Aim → Continue the forum thread about why Balin went back to Moria, writing what comes after its last line.

BEGIN Given text

I agree with Celebthol. It was the overriding desire of the dwarves to return Khazad-dum to it's former glory that drove Balin to prematurely try to retake it. Enough years had gone by to make Durin's Bane the stuff of legend and the dwarves success at Erebor made them just cocky enough to try the conquest.

Also, I think there was a large dose of revenge involved. The War of the Dwarves and the Orcs which ended in the battle of Azanulbizar in TA 2799 was truly a brutal, grinding and bloody conflict. News of the orcs that had reoccupied Moria must have really ticked the dwarves off and was enough to goad them into trying something rash.


----------



## Elendil3119 (Jun 4, 2003)

What about mithril? Wasn't Khazad-dum still rich with it? I agree with Chymaera's theory, but I think that mithril would have also been a factor. I wouldn't blame Balin in the least for wanting to have his own kingdom. About the Balrog, did the Dwarves of the Lonely Mountain even get good reports of what had happened? I'm sure they heard that Dain had been killed by some sort of creature, but what that creature was was probably a mystery. It could be that revenge, as baragund said, against the Orcs and also the Balrog that was a reason for Balin's return to Moria.


----------



## Beleg (Jun 5, 2003)

> I'm sure they heard that Dain had been killed by some sort of creature



I don't follow you? Dain was killed in the Lonely Mountain during the war of the ring.


----------



## Elendil3119 (Jun 5, 2003)

Did I say Dain? I meant Durin VI. Anyways, my point is that perhaps Balin and Co. did not realize what sort of creature inhabited Moria. A possible factor in their return could have been revenge for the death of Durin VI.


----------



## Eriol (Jun 5, 2003)

END Given text
BEGIN Material provided

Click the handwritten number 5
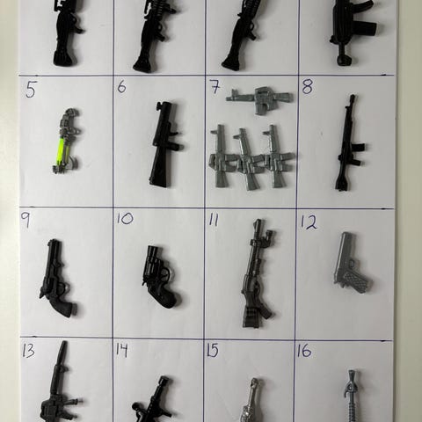[x=31, y=90]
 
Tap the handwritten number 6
[x=122, y=86]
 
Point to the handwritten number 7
[x=215, y=87]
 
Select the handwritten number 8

END Material provided

Written response →
As for Balin's motives, I think the ground was pretty well covered by all posters. Mithril; desire to rule; longing for the greatest and oldest of the Dwarf-mansions; a bit of jealousy. All of these could have played a part. (And let's not forget the Ring! In the Council of Elrond Glóin admits that one of the reasons was to find Thrór's Ring).

As for Gandalf's influence, I don't see it. I don't think Gandalf visited the Mountain between the Battle of Five Armies and Balin's departure. And certainly, as Chymaera hs acknowledged, Gandalf was surprised at discovering a Balrog in Moria.


----------



## Chymaera (Jun 7, 2003)

> _Originally posted by Eriol _
> *As for Gandalf's influence, I don't see it. I don't think Gandalf visited the Mountain between the Battle of Five Armies and Balin's departure. And certainly, as Chymaera hs acknowledged, Gandalf was surprised at discovering a Balrog in Moria. *


 Read over the last Chapter of the Hobbit again: where nine years after Gandalf and Balin were traveling West and stopped in to visit Bilbo.

That is where I start to speculate


----------



## HLGStrider (Apr 26, 2004)

Hmm. . .

I think Chy's political bit is likely, but it never struck me as how things were. Thorin's dwarves all seem very well off. They're getting fat and rich and having fun. 

I can see Balin at first enjoying the leisure but after awhile the glamor wears off and he starts to look fondly upon the old days when he lived by the seat of his pants, besides he's getting older and he doesn't want to get older. He has one last quest in him.

The choice of quest is obvious. Dwarves like Mithril. Dwarves have a lot of pride staked in that old cave. It's bound to be safe by now. That instance with whatever it was was a long time ago.

It is possible he may have been planning it on his way to see Bilbo, but would he have mentioned it to Gandalf? I don't think so. Dwarves are naturally secretive. Gandalf may have guessed, of course, but been told directly, no.


----------



## Arthur_Vandelay (Apr 26, 2004)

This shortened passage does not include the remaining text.